Probate administration is the process in which a decedent’s assets are managed and distributed according to estate planning documents, such as a will, and state law. By the end of the probate process, debts and taxes should be paid, and all assets should be distributed to their new owners. Probating an estate from beginning to end may take as little as a few weeks or as long as several years, depending on the complexity of the estate and the disputes that arise. However, most estates are probated within a year with minimal court involvement.
Many states do not impose a formal deadline to begin probate, but probate is usually initiated within a few months of the decedent’s death. Some state laws require anyone in possession of a decedent’s will to file it with the court within a certain timeframe, but filing a will with the court does not open a probate case. It is generally wise to begin the process within a few months of the death to prevent an estate from suffering avoidable losses and to promptly distribute assets to their rightful owners. Any interested person may begin probate, but probate is often initiated by the executor named in the will.
The Probate Process
A probate case is opened by filing a petition with the probate court. The court will then appoint an executor. The court will usually appoint the executor named in the decedent’s will, if possible. If there is no will, or if the decedent did not name an executor, the court will appoint an executor based on state law. (If the executor is appointed without having been named in the will, they are sometimes known as the “administrator” or the “personal representative.”) If there is a will, and it was not already filed with the court, it will be filed and proven. Once the deadline for creditor claims has passed, the executor has paid all necessary debts and taxes, and any disputes have been resolved, the executor may distribute property to heirs and beneficiaries and close the estate.
Some probate courts offer free legal resources or classes for new executors.
An Executor’s Duties
An executor is responsible for shepherding a decedent’s estate through the entire probate process. In addition to filing the appropriate legal documents and complying with the will and court orders, the executor has a fiduciary duty to act in the best interest of the estate. One of an executor’s duties is to manage the estate’s assets during the process and ensure that the estate does not suffer an avoidable loss. The executor must also inventory and appraise the estate’s assets. An executor may hire professionals, such as lawyers and accountants, to help complete their duties. Executors are entitled to reasonable compensation for their work on the estate. (However, executors who will inherit from the estate commonly decline compensation.) Executors are also generally responsible for keeping beneficiaries and heirs informed of the status of the estate and the probate process. An executor’s duties officially end when the probate case is formally closed.
Many states offer small estate procedures. An estate usually meets the requirements for small estate procedures if it falls below a state-specified value and meets other criteria. Sometimes, a state will exempt certain assets, such as assets with designated beneficiaries, from the value calculation. Therefore, many estates with relatively high values may still qualify for small estate procedures. Small estate procedures usually focus on paperwork with little court involvement.

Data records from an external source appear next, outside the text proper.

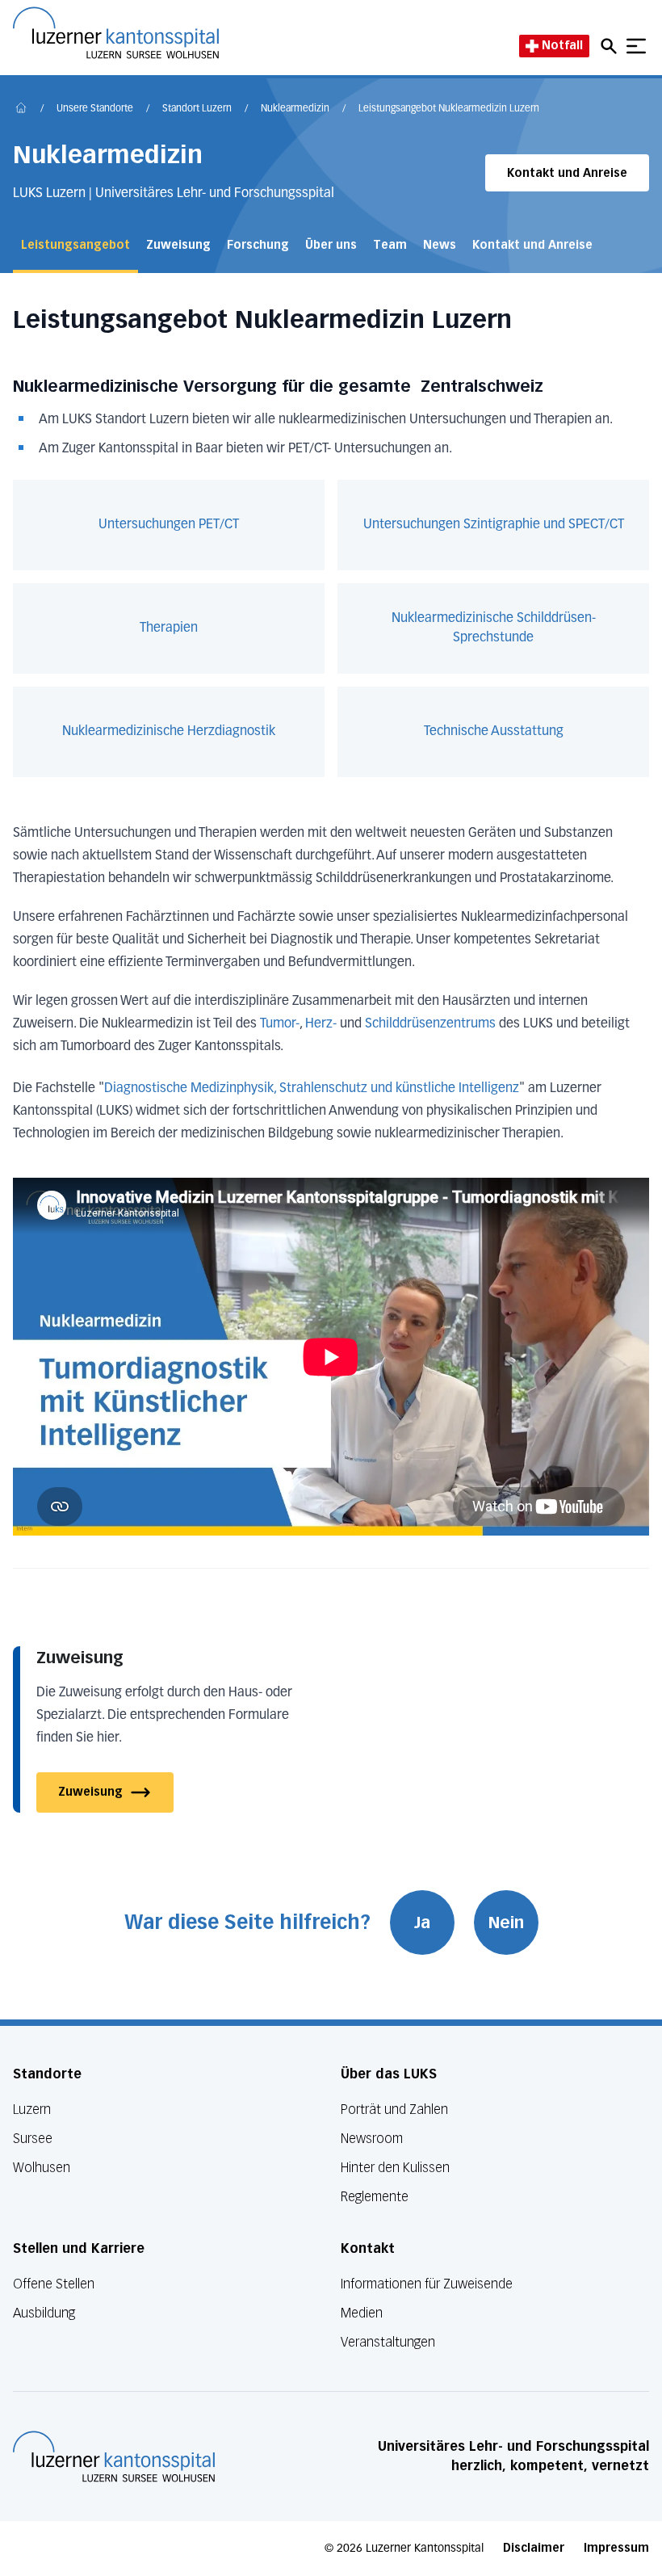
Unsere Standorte (95, 109)
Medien (362, 2313)
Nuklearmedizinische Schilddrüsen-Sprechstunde (494, 628)
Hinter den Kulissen (395, 2167)
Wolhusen (41, 2167)
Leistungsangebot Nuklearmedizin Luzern (448, 109)
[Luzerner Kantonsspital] (114, 2456)
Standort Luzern (197, 109)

Like small estate procedures, informal probate involves mostly paperwork. However, there is typically no limit to the size of the estate that may qualify for informal probate procedures. Informal probate is offered by states that follow the Uniform Probate Code (UPC). It is usually approved when there are no disputes to be resolved by the court.

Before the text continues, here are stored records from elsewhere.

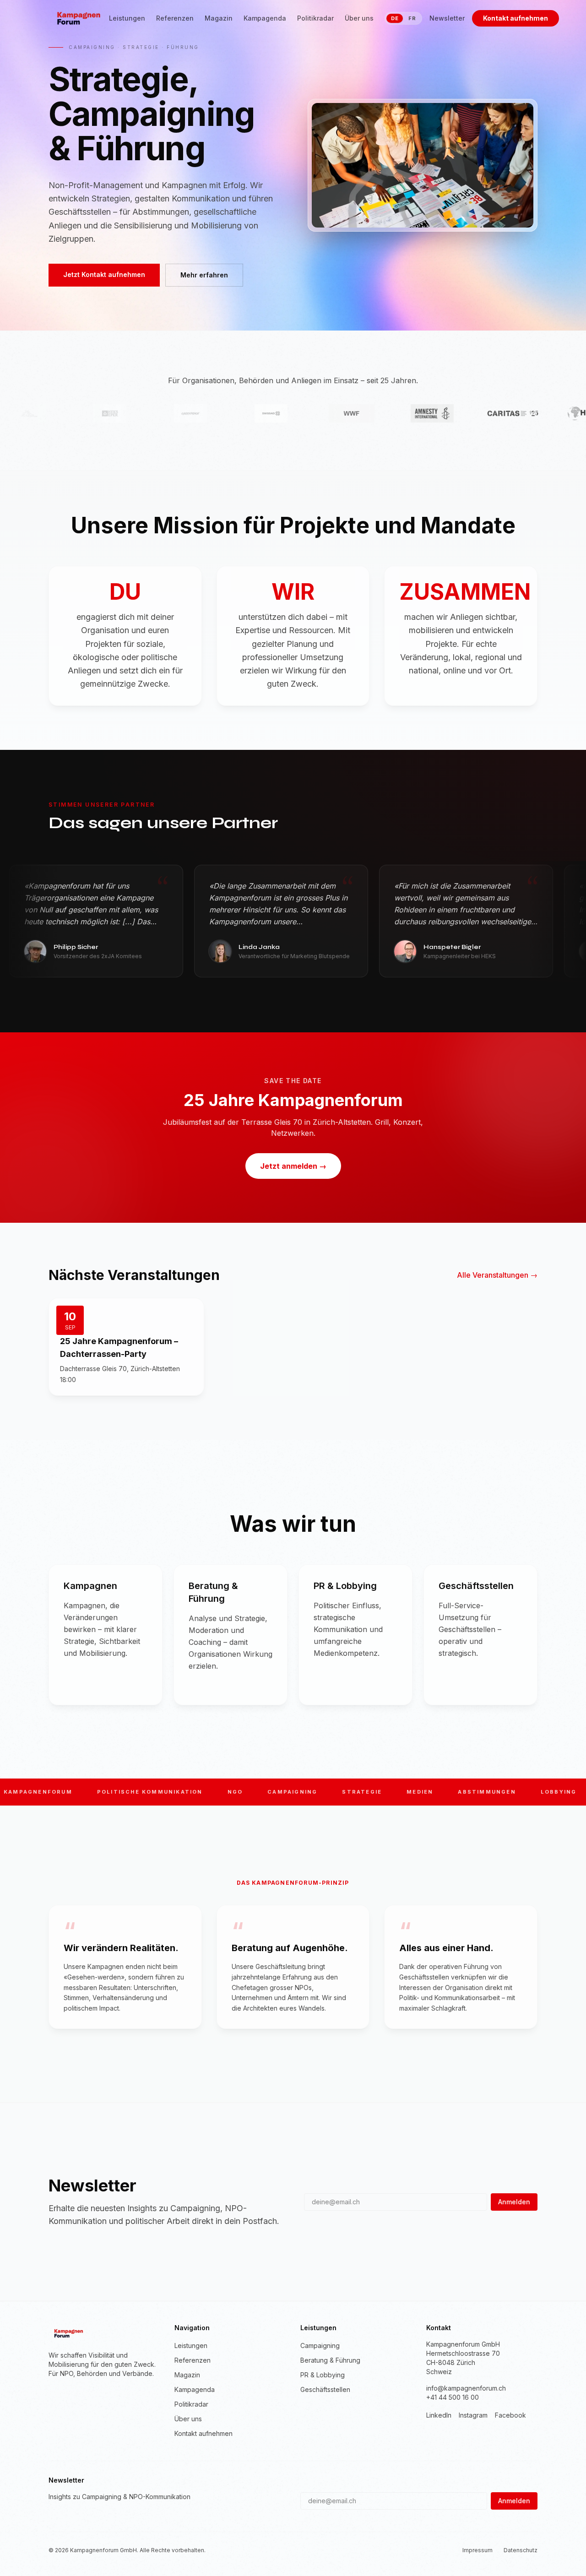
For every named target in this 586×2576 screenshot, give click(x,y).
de (394, 18)
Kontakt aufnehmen (515, 18)
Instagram (473, 2415)
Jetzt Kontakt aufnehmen (104, 274)
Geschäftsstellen (325, 2389)
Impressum (477, 2550)
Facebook (510, 2415)
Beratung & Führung (330, 2360)
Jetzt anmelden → (293, 1166)
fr (412, 18)
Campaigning (320, 2345)
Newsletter (447, 18)
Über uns (359, 18)
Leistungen (127, 18)
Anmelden (514, 2202)
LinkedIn (438, 2415)
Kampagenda (265, 18)
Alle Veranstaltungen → (497, 1275)
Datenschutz (520, 2550)
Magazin (219, 18)
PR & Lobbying (322, 2375)
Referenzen (175, 18)
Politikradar (315, 18)
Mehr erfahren (204, 275)
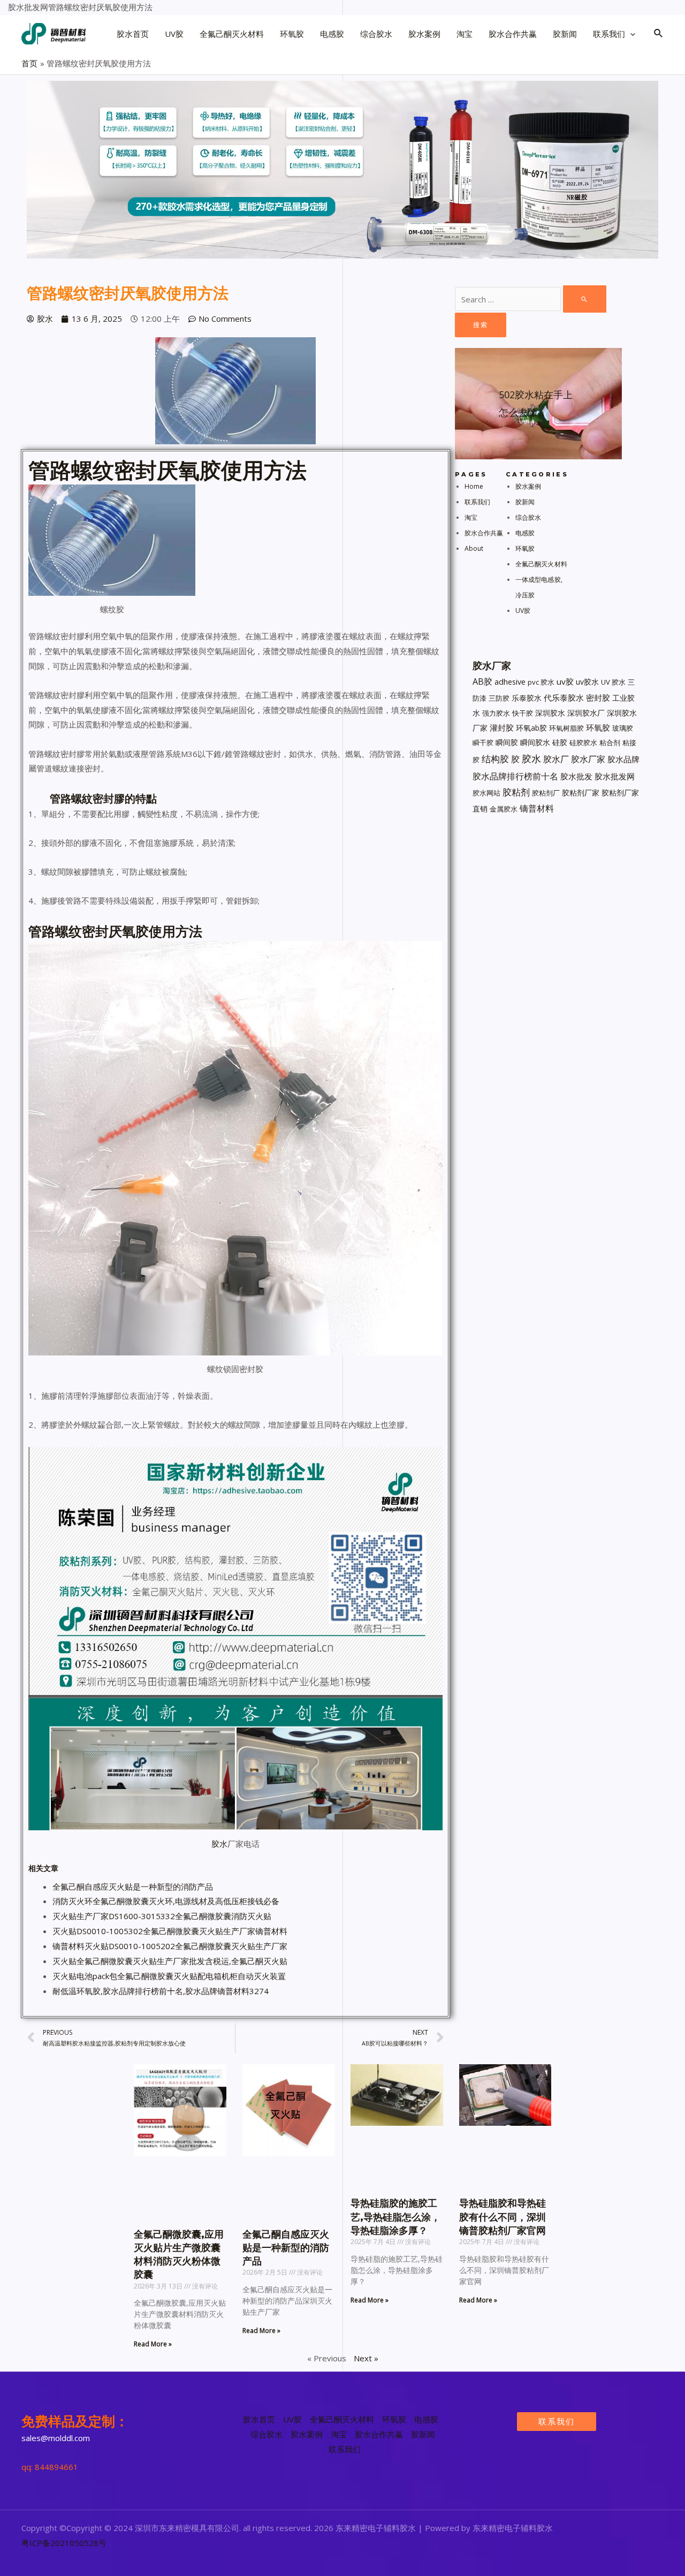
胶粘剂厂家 (580, 792)
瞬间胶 (507, 742)
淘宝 (471, 517)
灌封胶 (502, 727)
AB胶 (482, 681)
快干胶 (522, 713)
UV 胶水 (613, 682)
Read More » (153, 2343)
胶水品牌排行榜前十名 (515, 776)
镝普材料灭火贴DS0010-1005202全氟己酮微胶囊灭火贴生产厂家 (169, 1946)
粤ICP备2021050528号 (63, 2542)
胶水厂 (556, 759)
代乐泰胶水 (564, 697)
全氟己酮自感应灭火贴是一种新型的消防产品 (132, 1886)
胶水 (219, 1843)
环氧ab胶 (531, 728)
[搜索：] (530, 299)
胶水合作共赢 (484, 532)
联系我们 (477, 501)
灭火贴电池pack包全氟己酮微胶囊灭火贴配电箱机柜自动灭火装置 (169, 1976)
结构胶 (495, 759)
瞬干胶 (483, 742)
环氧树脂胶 (566, 728)
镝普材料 (537, 808)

Unsupervised and Supervised Probate
The alternatives to informal probate in UPC states are unsupervised and supervised probate. A court will likely order unsupervised probate instead of informal probate when disputes or legal questions must be resolved by the court. Supervised probate involves even more court oversight and is only ordered when it is necessary for the estate’s protection.

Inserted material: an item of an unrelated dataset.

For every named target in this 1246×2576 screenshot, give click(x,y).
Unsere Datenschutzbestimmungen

If the decedent owned property in more than one state, ancillary probate may be necessary. Ancillary probate refers to a second probate proceeding initiated in a state other than the decedent’s state of residence for the purpose of managing and transferring the property in the second state. Not all property in a second state needs to be probated through ancillary probate. Most commonly, ancillary probate involves real estate, vehicles, livestock, or oil, gas, or mineral rights.